I'm going to close this as fixed:

# scheduling has been rewritten a few times now
# user limit helps here tremendously

> Avoid priority inversion that could result due to scheduling running jobs in 
> an order sorted by priority
> --------------------------------------------------------------------------------------------------------
>
>                 Key: MAPREDUCE-314
>                 URL: https://issues.apache.org/jira/browse/MAPREDUCE-314
>             Project: Hadoop Map/Reduce
>          Issue Type: Improvement
>            Reporter: Hemanth Yamijala
>
> - Consider a job, J1, with priority NORMAL that is running reduce tasks 
> occupying all reduce slots and has running and pending map tasks. 
> - At this point, suppose a job, J2, is submitted with priority HIGH or say 
> its priority is changed to HIGH from NORMAL.
> - The schedulers typically will start scheduling tasks from job J2, as J1's 
> running maps complete. The default scheduler in Hadoop does this, and with 
> HADOOP-4471, so will the capacity scheduler.
> - However, as there are still pending maps in J1, the reduce tasks of J1 are 
> all stuck and no reduce tasks of J2 can run. 

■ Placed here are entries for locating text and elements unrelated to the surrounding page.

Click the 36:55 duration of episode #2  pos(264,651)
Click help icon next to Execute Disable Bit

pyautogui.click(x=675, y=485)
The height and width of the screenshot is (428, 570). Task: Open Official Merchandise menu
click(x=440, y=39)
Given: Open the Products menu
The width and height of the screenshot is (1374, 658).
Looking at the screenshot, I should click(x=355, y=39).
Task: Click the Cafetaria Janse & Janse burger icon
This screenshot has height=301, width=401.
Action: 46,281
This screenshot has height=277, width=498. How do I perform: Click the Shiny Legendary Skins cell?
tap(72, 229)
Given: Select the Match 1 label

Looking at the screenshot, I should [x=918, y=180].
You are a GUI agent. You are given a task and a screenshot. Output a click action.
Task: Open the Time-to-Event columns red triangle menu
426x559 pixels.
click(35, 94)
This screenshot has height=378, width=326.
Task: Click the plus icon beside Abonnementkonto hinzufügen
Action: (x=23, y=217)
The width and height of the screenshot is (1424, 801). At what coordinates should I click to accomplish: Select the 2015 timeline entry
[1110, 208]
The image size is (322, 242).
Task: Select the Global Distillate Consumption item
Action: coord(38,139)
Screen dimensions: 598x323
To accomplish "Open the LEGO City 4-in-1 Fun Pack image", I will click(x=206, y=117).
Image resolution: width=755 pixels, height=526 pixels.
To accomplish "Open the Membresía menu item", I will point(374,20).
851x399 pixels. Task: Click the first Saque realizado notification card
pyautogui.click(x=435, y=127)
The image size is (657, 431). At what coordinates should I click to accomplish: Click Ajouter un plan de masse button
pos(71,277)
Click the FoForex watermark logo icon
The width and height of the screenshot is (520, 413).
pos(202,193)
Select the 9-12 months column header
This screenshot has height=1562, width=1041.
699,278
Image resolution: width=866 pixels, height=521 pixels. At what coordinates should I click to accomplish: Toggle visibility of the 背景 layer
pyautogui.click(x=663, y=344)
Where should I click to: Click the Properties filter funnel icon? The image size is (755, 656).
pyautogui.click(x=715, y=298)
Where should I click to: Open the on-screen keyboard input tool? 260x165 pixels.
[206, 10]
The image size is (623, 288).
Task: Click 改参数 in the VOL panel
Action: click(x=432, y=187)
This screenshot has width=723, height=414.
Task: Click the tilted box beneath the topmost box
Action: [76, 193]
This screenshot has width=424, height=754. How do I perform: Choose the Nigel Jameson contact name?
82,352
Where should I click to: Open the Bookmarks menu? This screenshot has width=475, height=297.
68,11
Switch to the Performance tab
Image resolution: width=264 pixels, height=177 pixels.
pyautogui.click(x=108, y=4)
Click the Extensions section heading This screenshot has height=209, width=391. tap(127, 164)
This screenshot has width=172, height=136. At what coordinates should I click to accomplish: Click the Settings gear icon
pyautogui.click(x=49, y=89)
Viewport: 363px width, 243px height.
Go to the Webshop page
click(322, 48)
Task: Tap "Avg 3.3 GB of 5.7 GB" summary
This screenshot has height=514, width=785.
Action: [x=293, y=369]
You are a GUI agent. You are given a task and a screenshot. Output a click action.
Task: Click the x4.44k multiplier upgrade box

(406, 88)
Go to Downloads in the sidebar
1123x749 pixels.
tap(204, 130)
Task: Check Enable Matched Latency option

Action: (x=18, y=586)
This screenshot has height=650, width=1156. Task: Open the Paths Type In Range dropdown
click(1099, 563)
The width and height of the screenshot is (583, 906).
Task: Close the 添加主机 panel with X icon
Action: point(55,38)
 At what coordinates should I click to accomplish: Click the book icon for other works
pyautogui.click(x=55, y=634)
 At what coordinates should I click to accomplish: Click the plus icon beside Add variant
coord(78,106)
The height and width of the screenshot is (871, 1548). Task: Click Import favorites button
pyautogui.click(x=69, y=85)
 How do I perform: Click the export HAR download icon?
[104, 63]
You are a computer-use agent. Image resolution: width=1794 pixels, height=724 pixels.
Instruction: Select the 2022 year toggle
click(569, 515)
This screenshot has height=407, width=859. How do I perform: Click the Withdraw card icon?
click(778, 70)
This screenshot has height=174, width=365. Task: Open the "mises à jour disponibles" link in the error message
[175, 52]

> - So, all map tasks of J2 will complete, followed by completion of all map 
> tasks of J1, and then reduce tasks from J1 will start getting freed for J2 to 
> complete. 
> This could result in jobs completing slowly. Also, if there are enough jobs 
> of higher priority, they could result in low priority jobs being starved. At 
> the same time more and more resources (such as intermediate disk space) will 
> get consumed without jobs completing.
> This jira is to discuss and implement a solution for the above problem.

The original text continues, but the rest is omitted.